Yunier Dorticos vs. Dmitry Kudryashov
- Date: September 23, 2017
- Venue: Alamodome, San Antonio, Texas, U.S.
- Title(s) on the line: WBA (Regular) cruiserweight title

Tale of the tape
- Boxer: Yunier Dorticos / Dmitry Kudryashov
- Nickname: "The KO Doctor" / "The Russian Hammer"
- Hometown: Havana, La Habana, Cuba / Volgodonsk, Rostov Oblast, Russia
- Pre-fight record: 21–0 (20 KO) / 21–1 (21 KO)
- Age: 31 years, 6 months / 31 years, 10 months
- Height: 6 ft 3 in (191 cm) / 6 ft 2+1⁄2 in (189 cm)
- Weight: 199 lb (90 kg) / 200 lb (91 kg)
- Style: Orthodox / Orthodox
- Recognition: WBA (Regular) Cruiserweight Champion TBRB No. 9 Ranked Cruiserweight / WBA No. 6 Ranked Cruiserweight TBRB No. 10 Ranked Cruiserweight

Result
- Dorticos defeated Kudryashov via 2nd round KO

= Yunier Dorticos vs. Dmitry Kudryashov =

Boxing match

Yunier Dorticos vs. Dmitry Kudryashov was a professional boxing match contested on September 23, 2017, for the WBA (Regular) cruiserweight championship.

==Background==
After becoming the mandatory to the WBA's champion Denis Lebedev following a win over Fulgencio Zúñiga, WBA allowed Lebedev to unify against IBF title-holder Victor Emilio Ramírez before facing Dorticos. In turn, the WBA ordered Dorticos to fight Youri Kalenga for an "interim" title. Dorticos would stop Kalenga in the tenth round via technical knockout.

Following this victory, Dorticos entered a purse bid for a fight against WBA (Regular) champion Beibut Shumenov. The fight was delayed several times, due to promotional issues before being called off due to an eye injury that Shumenov suffered during sparring. In June 2017, Shumenov vacated his title due to that same injury. The WBA elevated Dorticos from interim champion to regular champion, despite Dorticos being away from the ring for over a year.

A day after being elevated to Regular champion, Dorticos joined the World Boxing Super Series. The field included 3 of 4 major title-holders from the 4 major sanctioning bodies, with only WBA (Super) champion Denis Lebedev not present. Dorticos was revealed to be the tournament's 4th seed. The bookmakers had him is the third favourite the tournament. At the WBSS draft Gala, held at the Grimaldi Forum in Monaco on 8 July 2017, Dorticos was drawn against unbeaten Russian Dmitry Kudryashov. It was set for September 23 in San Antonio, Texas and was the to be the second cruiserweight quarter final after the Oleksandr Usyk vs. Marco Huck bout two weeks earlier, as well as the Super Series' first match in the United States and the third overall.

The match up generated some excitement, as Kudryashov and Dorticos were both known as knockout punchers, with 42 out of 43 of their combined previous fights ending by way of knockout. A percentage of the gate revenue was donated to the San Antonio Food Bank to aid victims of Hurricane Harvey.
=-=-=-=-=
**Tasks:**
• a. From the Dorticos vs. Kudryashov article, retype the passage starting with "- Age: 31 years, 6" and going on through "(Regular) cruiserweight championship.".
• b. According to the Dorticos vs. Kudryashov article, which organization received a percentage of the gate revenue?

**Provided material:**
=-=-=-=-=
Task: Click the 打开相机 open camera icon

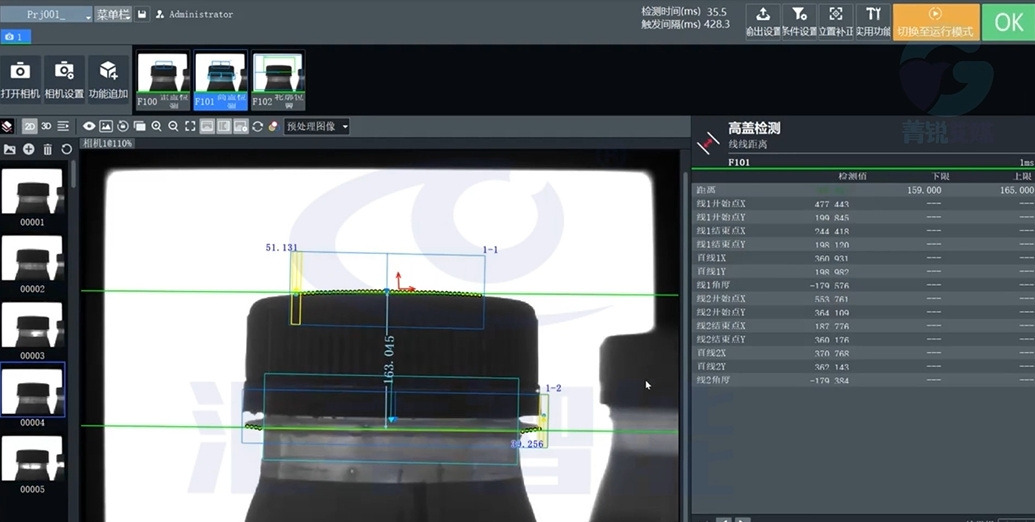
=-=-=-=-=
**Responses for each task:**
• a.
- Age: 31 years, 6 months / 31 years, 10 months
- Height: 6 ft 3 in (191 cm) / 6 ft 2+1⁄2 in (189 cm)
- Weight: 199 lb (90 kg) / 200 lb (91 kg)
- Style: Orthodox / Orthodox
- Recognition: WBA (Regular) Cruiserweight Champion TBRB No. 9 Ranked Cruiserweight / WBA No. 6 Ranked Cruiserweight TBRB No. 10 Ranked Cruiserweight

Result
- Dorticos defeated Kudryashov via 2nd round KO

= Yunier Dorticos vs. Dmitry Kudryashov =

Boxing match

Yunier Dorticos vs. Dmitry Kudryashov was a professional boxing match contested on September 23, 2017, for the WBA (Regular) cruiserweight championship.

• b. The San Antonio Food Bank, to aid victims of Hurricane Harvey.